**PROBLEM DETAILS:**
Copy out each line of the listing below in which the string "computer" occurs.

——————————

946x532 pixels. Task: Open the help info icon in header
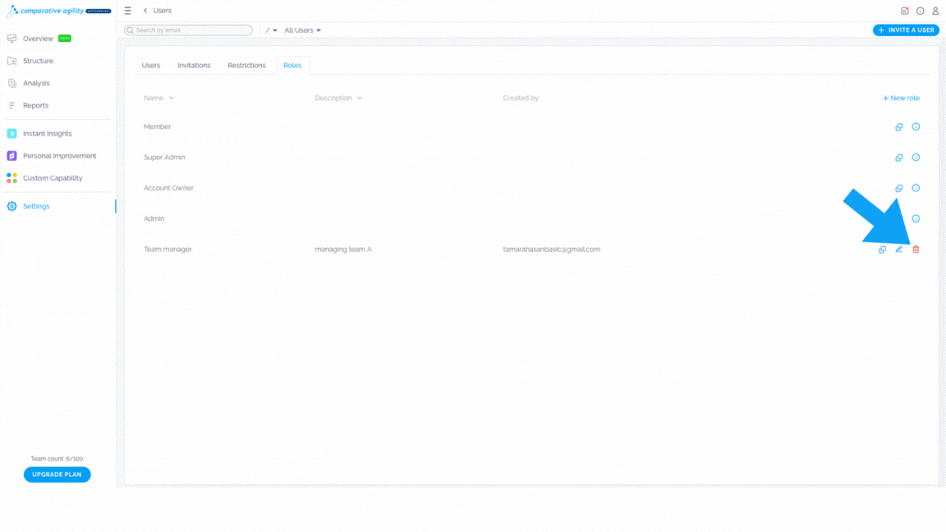(x=920, y=11)
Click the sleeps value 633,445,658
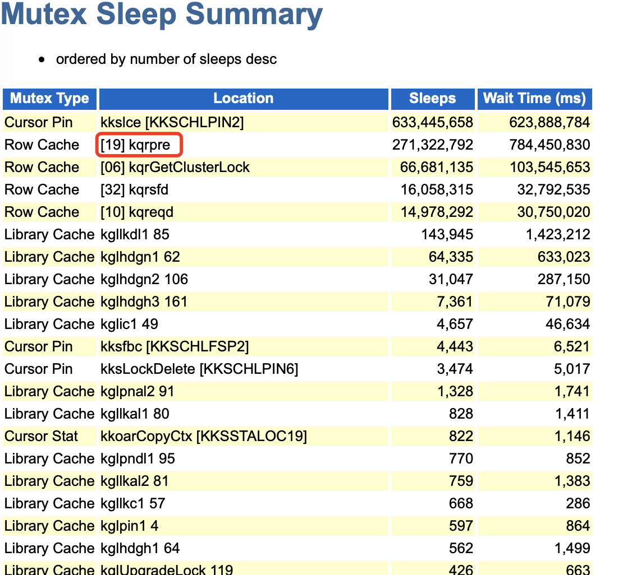The height and width of the screenshot is (575, 632). [433, 122]
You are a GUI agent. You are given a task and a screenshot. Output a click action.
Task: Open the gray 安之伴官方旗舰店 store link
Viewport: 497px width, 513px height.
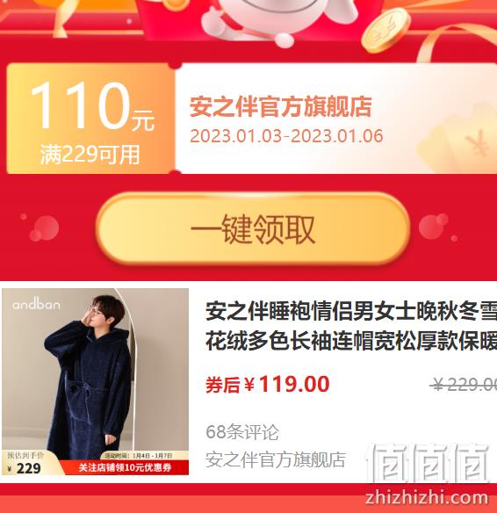[276, 459]
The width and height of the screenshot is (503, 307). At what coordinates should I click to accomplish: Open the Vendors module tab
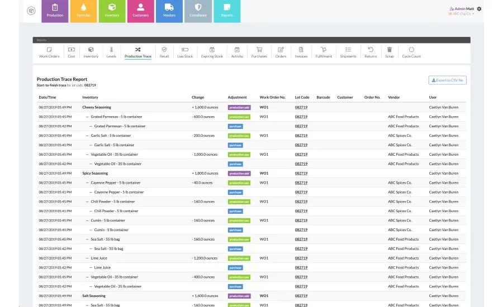(x=169, y=11)
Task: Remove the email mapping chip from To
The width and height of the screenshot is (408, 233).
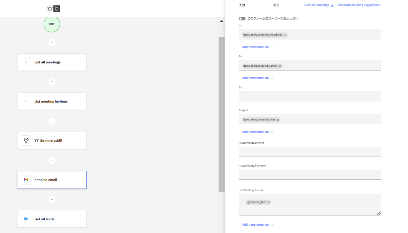Action: pyautogui.click(x=280, y=66)
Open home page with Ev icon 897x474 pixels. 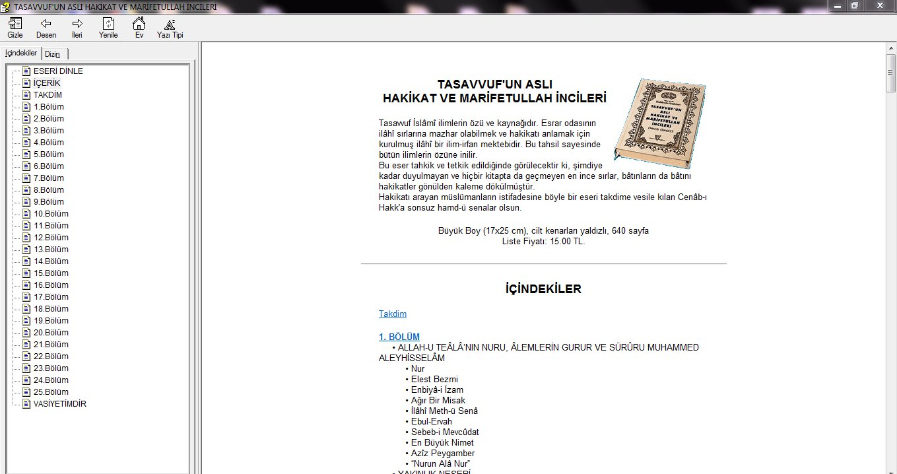(139, 24)
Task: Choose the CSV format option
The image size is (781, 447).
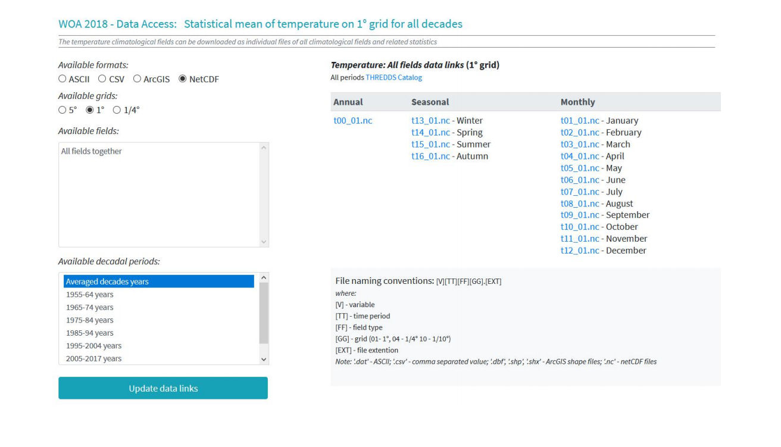Action: (102, 79)
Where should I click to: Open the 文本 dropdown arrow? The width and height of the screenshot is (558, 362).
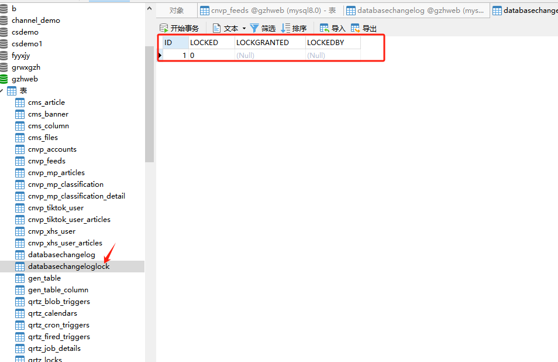244,29
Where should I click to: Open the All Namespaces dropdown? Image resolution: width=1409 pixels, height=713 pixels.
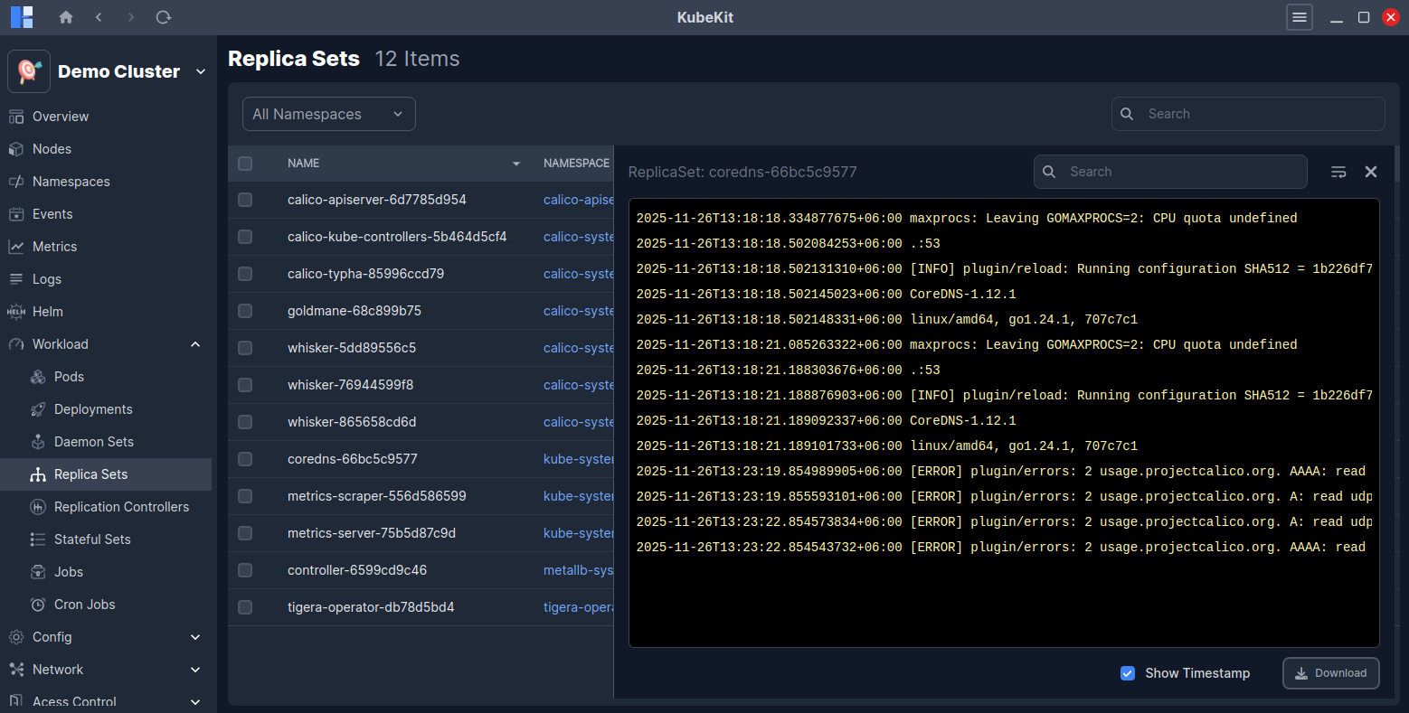[328, 114]
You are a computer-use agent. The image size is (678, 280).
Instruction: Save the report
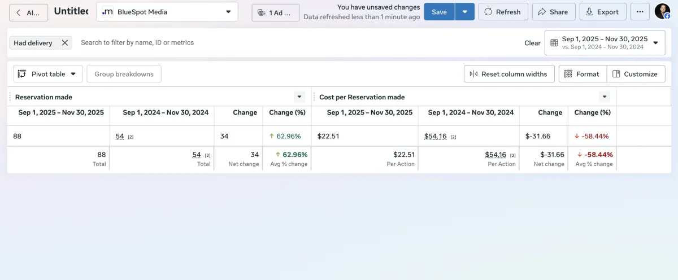pyautogui.click(x=439, y=12)
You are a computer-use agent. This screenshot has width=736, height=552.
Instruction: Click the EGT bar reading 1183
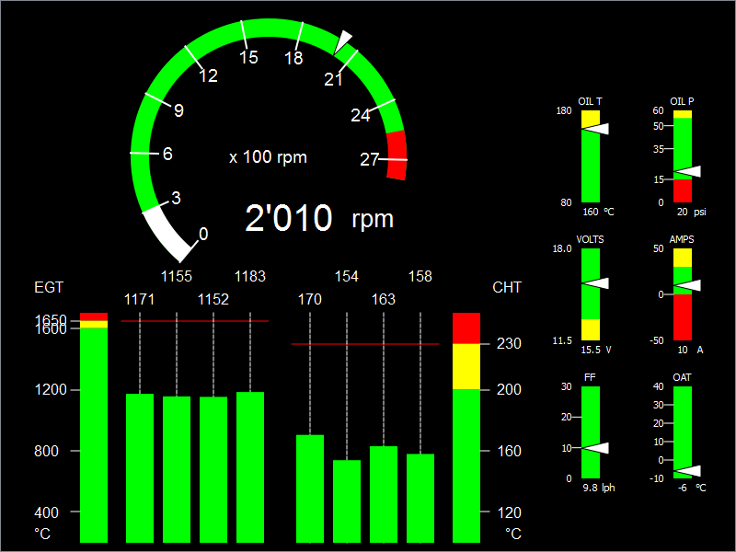[250, 466]
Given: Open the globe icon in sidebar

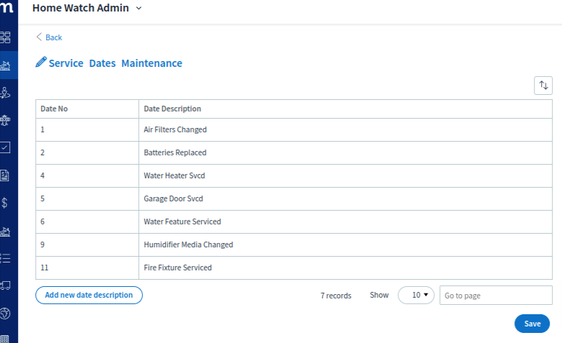Looking at the screenshot, I should [5, 314].
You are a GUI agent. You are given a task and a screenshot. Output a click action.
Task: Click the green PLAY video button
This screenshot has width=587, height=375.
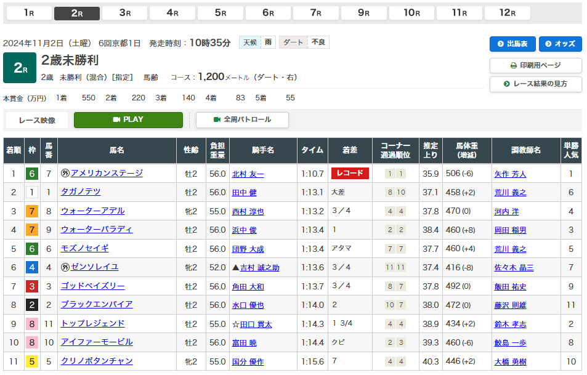[128, 119]
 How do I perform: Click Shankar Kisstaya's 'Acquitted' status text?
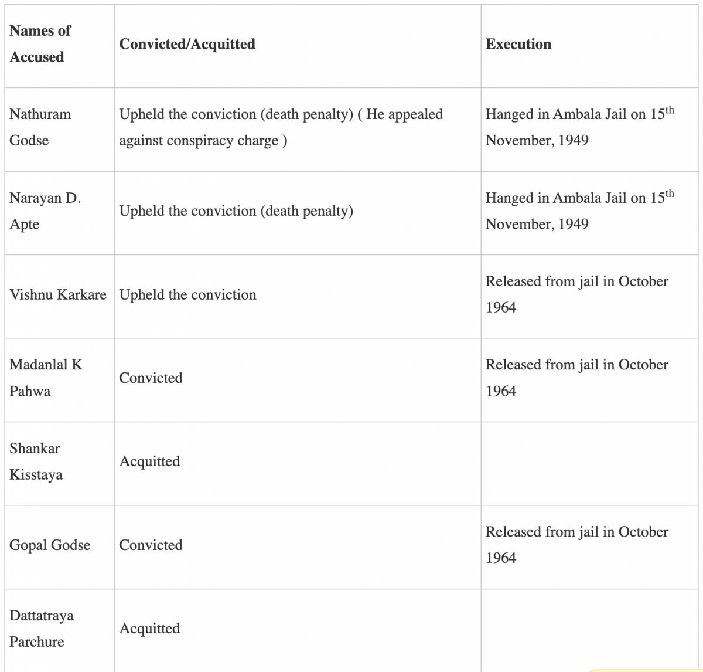149,461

——————————

**OUTPUT FOR THIS EXERCISE:**
You are a computer-use agent. The image size is (678, 280).
You are a computer-use agent. This screenshot has width=736, height=552.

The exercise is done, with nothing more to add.